Царей и царств земных отрада, Возлюбленная тишина, Блаженство сел, градов ограда, Коль ты полезна и красна! Вокруг тебя цветы пестреют И классы на полях желтеют; Сокровищ полны корабли Дерзают в море за тобою; Ты сыплешь щедрою рукою Свое богатство до земли.
Смотреть в теплый сумрак, думать, слушать далекие голоса... И нет, не один дальний звук, не только тихий зов должны быть в сердце. Сердце должно ожесточиться для одного - терпения, терпения, терпения. Превзойти все, что постигнуть сумела быстрая, но слабая еще человеческая мысль, и идти дальше, дальше в познании наук и ремесел.

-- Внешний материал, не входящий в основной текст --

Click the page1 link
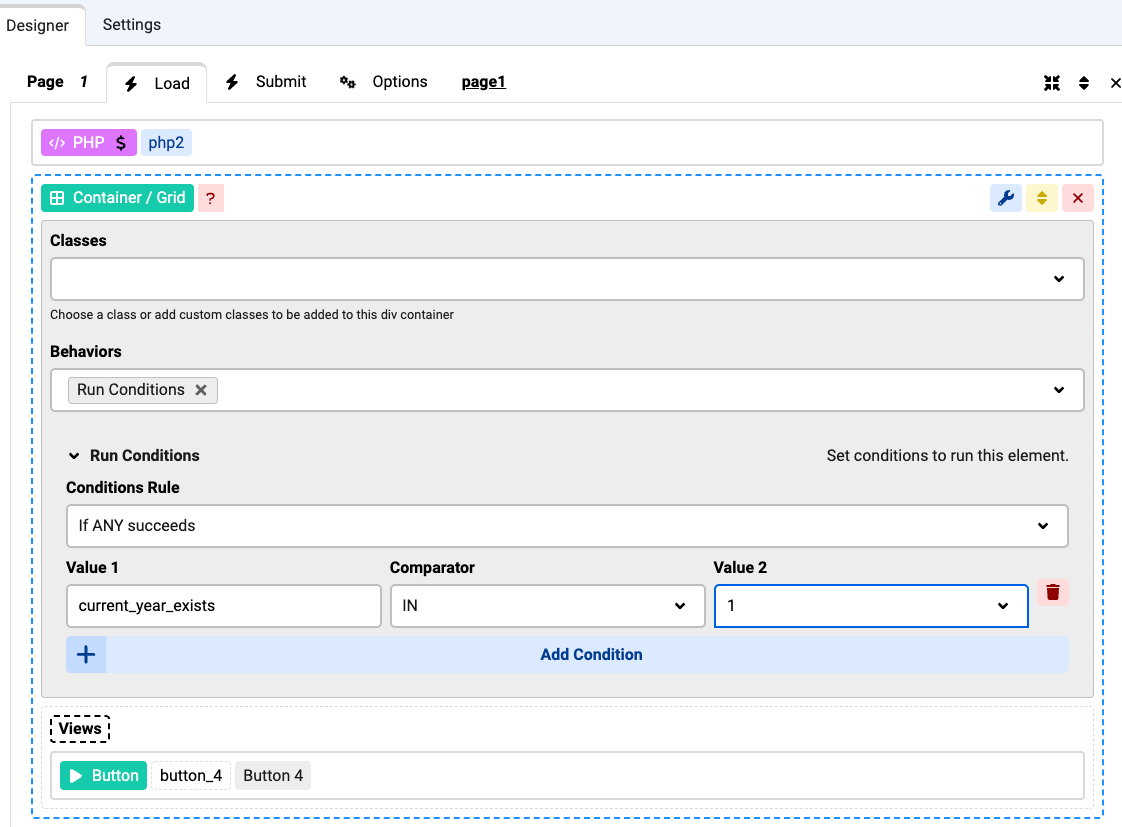This screenshot has height=827, width=1122. [x=483, y=82]
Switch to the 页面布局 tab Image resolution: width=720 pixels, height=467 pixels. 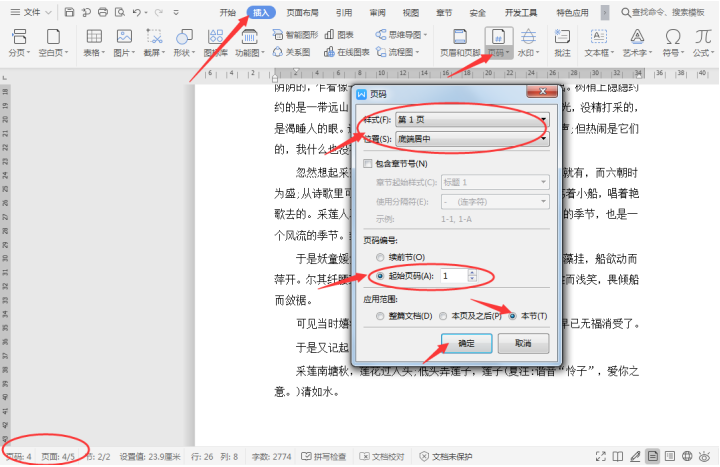302,13
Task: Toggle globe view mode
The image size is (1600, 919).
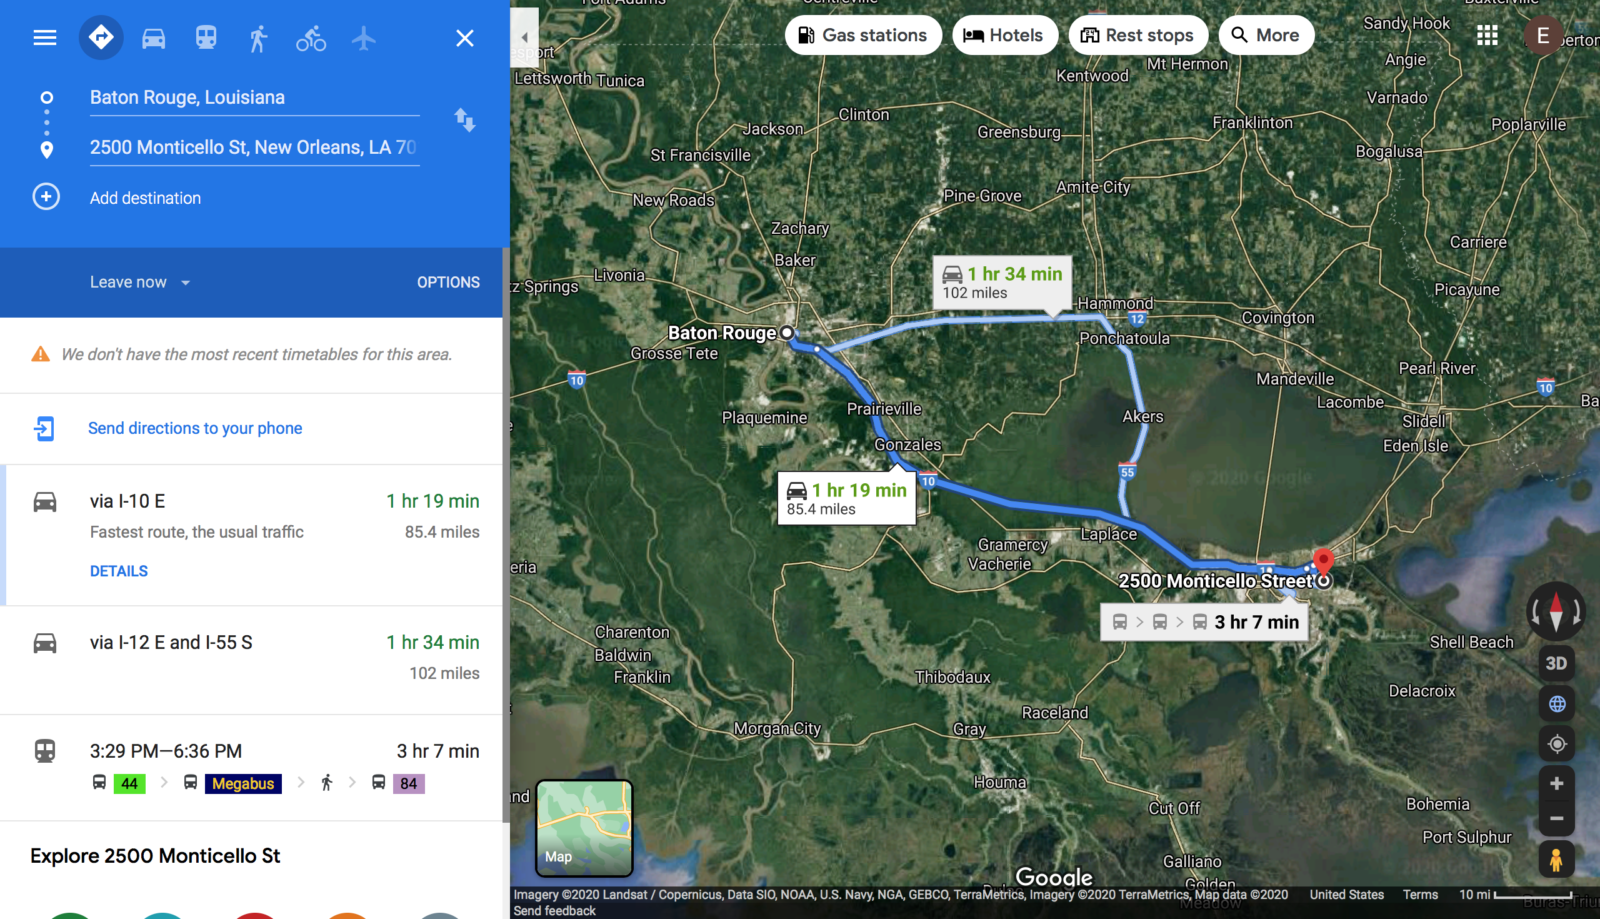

Рыбацкий сын, ищущий знания в далеких столицах, ближе нам, ближе и понятнее, чем коллежский советник Михайло Васильевич Ломоносов. Он часто бывал при дворе. Без поддержки и прямой помощи царственных бездельниц невозможны были опыты русского гения, первого из тех безвестных народных талантов, чьи беспокойные, не осознанные еще искания и мысли чудесные не пропали...
Тронный зал. Свет тысяч свечей. Отставив картинно ногу, взмахивая шитым золотом рукавом в такт восклицаниям, Ломоносов читает благосклонно улыбающейся императрице свою новую «похвальную оду»:
Какой приятный зефир веет И носу силу в чувства льет? Какая красота яснеет? Что всех умы к себе влечет? Мы славу дщери зрим Петровой, Зарей торжеств светящу новой. Чем ближе та сияет к нам, Мрачнее ночь грозит врагам...
Потом уже, вечером, дома, перед одним канделябром с шестью огоньками, та же рука спокойно движется над резным столом темного дуба. Другие, спокойные слова ложатся на бумагу.
«Рассуждая о благополучии жития человеческого, не нахожу того совершение, как ежели кто приятными и беспорочными трудами пользу приносит. Ничто на земле смертному выше и благороднее дано быть не может, как упражнение, в котором красота и важность, отнимая чувстве тягостного труда, некоторою сладостию ободряет; которое, никого не оскорбляя, увеселяет неповинное сердце и, умножая других удовольствие, благодариостию оных возбуждает совершенную радость...»
Книга, «печатанная при Императорском Московском Университете 1759 года».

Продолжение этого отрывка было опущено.